Why Tethering an iPhone 3G to a Laptop Doesn't Make Sense

There's been a lot of discussion on Mac-related websites about whether the iPhone 3G should support tethering to a laptop or desktop computer. For those of you who aren't familiar with the term, Wikipedia defines tethering as follows:

Tethering in cellular wireless is the connection of a non-mobile device (e.g. desktop computer, notebook computer, laptop computer), to a mobile device (e.g. cell phone) PDA like Palm Treo, Motorola Q, BlackBerry or Air Card for the purpose of wireless Internet access by the non-mobile "tethered" device.

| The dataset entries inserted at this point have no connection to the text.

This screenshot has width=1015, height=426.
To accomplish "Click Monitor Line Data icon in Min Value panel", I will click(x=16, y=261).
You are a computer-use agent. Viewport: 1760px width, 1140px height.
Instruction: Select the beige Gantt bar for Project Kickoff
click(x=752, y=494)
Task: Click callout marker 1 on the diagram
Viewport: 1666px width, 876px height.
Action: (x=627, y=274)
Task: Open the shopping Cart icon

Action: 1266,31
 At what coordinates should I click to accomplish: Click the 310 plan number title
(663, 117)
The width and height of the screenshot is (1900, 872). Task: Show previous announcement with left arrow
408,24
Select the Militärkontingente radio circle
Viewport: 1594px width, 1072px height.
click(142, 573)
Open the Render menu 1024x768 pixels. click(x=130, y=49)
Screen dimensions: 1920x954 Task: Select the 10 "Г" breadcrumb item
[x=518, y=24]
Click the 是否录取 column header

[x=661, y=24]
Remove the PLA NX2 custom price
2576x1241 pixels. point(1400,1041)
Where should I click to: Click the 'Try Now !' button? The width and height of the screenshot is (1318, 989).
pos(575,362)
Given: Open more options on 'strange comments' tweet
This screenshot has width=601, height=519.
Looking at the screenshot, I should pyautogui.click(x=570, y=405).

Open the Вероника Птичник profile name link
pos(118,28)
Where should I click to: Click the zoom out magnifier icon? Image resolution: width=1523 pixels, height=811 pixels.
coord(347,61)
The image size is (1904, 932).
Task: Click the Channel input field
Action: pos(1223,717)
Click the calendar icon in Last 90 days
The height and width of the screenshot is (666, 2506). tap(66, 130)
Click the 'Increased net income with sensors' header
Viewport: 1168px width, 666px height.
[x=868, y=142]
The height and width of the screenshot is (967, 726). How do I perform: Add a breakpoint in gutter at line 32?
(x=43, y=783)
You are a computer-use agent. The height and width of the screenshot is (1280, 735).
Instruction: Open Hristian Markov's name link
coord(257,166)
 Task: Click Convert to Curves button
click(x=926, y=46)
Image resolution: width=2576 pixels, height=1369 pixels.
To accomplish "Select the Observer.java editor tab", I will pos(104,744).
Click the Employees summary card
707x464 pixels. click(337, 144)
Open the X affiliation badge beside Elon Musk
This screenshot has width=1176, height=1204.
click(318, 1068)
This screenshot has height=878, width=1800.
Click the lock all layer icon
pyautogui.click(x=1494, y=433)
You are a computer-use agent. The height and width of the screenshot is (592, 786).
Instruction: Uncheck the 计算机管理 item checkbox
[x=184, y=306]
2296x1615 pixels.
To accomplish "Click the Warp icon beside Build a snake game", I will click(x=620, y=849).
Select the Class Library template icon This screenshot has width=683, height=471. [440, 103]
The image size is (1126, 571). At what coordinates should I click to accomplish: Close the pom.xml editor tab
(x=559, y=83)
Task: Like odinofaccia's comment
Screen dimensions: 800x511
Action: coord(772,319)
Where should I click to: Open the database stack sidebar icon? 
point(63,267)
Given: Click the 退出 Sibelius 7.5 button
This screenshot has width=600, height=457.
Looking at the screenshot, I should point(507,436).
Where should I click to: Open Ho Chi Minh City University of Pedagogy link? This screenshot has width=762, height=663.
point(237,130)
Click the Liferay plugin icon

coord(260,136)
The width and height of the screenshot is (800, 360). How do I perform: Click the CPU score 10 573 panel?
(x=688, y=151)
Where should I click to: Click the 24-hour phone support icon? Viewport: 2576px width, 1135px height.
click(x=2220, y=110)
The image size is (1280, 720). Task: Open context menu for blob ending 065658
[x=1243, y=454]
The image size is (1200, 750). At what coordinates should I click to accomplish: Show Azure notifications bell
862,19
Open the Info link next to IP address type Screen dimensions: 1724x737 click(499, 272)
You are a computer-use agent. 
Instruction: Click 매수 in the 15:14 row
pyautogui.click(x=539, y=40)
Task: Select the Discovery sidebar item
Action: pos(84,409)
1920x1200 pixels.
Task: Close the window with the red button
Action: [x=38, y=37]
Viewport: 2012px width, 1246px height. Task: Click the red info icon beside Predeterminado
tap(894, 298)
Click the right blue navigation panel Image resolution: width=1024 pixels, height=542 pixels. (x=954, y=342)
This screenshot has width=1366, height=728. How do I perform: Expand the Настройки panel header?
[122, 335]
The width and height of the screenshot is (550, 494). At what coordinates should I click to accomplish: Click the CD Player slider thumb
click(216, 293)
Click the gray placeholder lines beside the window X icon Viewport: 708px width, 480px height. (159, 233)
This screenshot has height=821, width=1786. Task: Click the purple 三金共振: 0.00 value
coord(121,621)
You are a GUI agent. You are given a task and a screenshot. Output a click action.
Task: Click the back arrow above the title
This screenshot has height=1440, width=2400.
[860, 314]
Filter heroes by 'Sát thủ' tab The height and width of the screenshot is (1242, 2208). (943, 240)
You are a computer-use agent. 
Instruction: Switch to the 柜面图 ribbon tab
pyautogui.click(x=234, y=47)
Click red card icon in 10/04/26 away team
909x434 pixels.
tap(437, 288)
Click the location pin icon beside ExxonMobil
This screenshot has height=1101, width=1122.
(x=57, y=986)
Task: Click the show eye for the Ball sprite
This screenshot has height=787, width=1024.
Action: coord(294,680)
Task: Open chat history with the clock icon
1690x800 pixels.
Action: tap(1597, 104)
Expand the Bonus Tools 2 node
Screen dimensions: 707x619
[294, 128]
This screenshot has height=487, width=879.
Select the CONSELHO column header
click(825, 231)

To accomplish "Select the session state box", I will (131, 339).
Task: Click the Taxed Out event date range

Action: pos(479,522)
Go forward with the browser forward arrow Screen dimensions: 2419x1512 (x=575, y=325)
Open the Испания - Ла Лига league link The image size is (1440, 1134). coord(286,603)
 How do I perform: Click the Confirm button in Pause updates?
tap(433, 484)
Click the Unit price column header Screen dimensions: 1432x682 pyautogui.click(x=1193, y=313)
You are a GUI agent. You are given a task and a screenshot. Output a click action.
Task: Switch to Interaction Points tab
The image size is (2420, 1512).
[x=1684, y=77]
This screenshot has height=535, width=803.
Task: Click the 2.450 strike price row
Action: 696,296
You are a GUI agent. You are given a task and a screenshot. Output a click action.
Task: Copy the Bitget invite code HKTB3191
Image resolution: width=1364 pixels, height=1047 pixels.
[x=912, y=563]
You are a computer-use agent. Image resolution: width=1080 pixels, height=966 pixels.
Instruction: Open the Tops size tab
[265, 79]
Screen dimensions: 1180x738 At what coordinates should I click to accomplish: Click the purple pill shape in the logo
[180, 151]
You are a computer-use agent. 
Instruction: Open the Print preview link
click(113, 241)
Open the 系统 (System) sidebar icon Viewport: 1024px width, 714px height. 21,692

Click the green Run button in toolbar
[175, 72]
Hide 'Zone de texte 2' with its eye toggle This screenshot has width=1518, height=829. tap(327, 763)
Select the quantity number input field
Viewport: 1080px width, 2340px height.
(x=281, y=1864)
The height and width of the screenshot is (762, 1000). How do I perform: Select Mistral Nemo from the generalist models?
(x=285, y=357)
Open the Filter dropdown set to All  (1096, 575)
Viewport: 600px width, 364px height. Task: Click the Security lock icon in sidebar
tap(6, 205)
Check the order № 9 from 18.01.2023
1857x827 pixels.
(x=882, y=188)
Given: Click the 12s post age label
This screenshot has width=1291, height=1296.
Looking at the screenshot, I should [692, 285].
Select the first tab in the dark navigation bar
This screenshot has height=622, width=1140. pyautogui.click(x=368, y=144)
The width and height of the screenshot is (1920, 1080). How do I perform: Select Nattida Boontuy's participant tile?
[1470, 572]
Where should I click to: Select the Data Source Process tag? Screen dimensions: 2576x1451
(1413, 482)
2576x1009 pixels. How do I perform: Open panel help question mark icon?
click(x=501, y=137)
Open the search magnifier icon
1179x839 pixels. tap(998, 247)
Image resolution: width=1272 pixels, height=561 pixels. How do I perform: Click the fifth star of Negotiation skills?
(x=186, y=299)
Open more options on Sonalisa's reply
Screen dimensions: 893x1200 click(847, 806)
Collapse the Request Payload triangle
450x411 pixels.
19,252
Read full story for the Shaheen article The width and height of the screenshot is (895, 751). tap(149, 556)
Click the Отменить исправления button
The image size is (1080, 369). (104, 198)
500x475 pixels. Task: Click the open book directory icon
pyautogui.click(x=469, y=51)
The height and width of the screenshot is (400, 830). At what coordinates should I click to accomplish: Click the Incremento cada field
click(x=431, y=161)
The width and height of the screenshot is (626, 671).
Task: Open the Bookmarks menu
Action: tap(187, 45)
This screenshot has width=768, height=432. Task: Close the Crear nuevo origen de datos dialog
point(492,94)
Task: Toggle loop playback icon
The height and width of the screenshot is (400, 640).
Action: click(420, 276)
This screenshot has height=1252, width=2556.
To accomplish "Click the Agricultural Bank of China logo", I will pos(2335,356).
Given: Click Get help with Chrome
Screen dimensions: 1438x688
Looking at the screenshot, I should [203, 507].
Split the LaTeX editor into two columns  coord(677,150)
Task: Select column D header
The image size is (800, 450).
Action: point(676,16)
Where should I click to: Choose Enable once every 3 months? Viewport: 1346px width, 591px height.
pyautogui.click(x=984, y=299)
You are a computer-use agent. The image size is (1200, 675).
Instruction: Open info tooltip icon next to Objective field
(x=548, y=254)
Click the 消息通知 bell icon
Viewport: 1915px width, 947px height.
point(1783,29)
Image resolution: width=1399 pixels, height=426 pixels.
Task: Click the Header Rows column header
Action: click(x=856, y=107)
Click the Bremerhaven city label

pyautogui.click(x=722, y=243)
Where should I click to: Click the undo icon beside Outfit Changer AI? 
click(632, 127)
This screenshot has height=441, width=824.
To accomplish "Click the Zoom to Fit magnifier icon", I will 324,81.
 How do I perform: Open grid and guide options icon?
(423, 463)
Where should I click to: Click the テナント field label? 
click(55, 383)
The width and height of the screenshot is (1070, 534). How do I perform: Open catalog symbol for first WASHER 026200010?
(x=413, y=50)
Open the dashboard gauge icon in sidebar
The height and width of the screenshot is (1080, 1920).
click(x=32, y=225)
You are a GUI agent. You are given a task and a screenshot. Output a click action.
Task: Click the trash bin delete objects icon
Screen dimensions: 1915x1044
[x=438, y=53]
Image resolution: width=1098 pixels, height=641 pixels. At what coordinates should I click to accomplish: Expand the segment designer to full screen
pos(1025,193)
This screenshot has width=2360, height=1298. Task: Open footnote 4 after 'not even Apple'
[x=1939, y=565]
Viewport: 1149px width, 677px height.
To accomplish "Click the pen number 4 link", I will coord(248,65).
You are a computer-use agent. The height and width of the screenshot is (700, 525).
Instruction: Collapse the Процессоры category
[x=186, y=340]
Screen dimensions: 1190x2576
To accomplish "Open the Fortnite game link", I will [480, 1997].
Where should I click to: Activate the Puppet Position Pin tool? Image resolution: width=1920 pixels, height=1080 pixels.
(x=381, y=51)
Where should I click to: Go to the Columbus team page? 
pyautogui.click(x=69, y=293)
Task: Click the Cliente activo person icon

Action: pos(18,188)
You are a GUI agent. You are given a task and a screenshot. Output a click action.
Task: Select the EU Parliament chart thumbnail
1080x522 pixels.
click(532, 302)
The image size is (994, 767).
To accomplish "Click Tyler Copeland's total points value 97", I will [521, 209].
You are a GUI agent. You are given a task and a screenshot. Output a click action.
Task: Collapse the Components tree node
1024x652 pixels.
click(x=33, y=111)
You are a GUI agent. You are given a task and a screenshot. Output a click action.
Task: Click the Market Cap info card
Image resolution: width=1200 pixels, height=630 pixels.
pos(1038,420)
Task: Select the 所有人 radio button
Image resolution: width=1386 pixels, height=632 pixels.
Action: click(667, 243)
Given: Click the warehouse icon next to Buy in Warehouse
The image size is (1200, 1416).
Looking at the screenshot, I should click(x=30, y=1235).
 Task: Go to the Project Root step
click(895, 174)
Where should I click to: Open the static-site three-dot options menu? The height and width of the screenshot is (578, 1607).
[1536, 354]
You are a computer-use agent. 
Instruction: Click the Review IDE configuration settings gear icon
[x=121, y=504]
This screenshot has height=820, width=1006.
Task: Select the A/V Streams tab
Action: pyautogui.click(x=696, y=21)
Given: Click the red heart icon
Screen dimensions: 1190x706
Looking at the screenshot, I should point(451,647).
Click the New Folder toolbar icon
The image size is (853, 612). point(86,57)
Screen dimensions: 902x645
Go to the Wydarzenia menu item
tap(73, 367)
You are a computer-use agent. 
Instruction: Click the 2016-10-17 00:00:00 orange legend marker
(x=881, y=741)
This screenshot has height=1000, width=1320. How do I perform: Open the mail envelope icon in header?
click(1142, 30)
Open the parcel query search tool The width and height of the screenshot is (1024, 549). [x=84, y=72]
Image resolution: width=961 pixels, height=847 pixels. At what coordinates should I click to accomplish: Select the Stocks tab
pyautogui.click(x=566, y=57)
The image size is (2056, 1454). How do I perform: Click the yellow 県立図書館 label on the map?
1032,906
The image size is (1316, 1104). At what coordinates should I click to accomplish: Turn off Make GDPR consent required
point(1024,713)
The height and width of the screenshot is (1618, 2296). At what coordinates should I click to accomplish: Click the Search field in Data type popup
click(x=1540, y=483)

Several phones already on sale on the AT&T, Verizon Wireless, and Sprint networks already support tethering. The unlimited data plan rates charged by the carriers for devices that support tethering are significantly higher than the proposed data plan rate for the iPhone 3G. As a result, some people who are planning to buy an iPhone 3G say that they will pay a higher data plan rate if they are allowed to tether their new iPhone to a laptop.

I don't think iPhone 3G owners would be happy with the performance of their iPhones if tethering were allowed. The reason is that tethering would consume a great deal more of the iPhone's power than most people realize.

I've made several trips from Trenton, NJ to New York Penn Station on the New Jersey Transit Northeast Corridor rail line over the past month. Each time I arrive in Manhattan, I am surprised that the battery level on my iPhone is low. The reason is that there are dead spots on the AT&T network that overlap the Northeast Corridor right of way, and the iPhone boosts its signal to stay connected when in those areas.

Imagine what would happen if you combine that with trying to maintain a constant 3G data connection and a constant Bluetooth connection to a laptop over a 75 to 90 minute trip. The battery will be substantially depleted by the time you step off the train.

Most of the 3G phones that support tethering also have replaceable batteries. The big reason why is that these handsets consume a lot more power than they would if they were sitting in your pocket, or even if you use it constantly on a voice call.

At this point in the development of battery technology, the form factor that Apple has chosen is the biggest single impediment to tethering the iPhone 3G to any other device.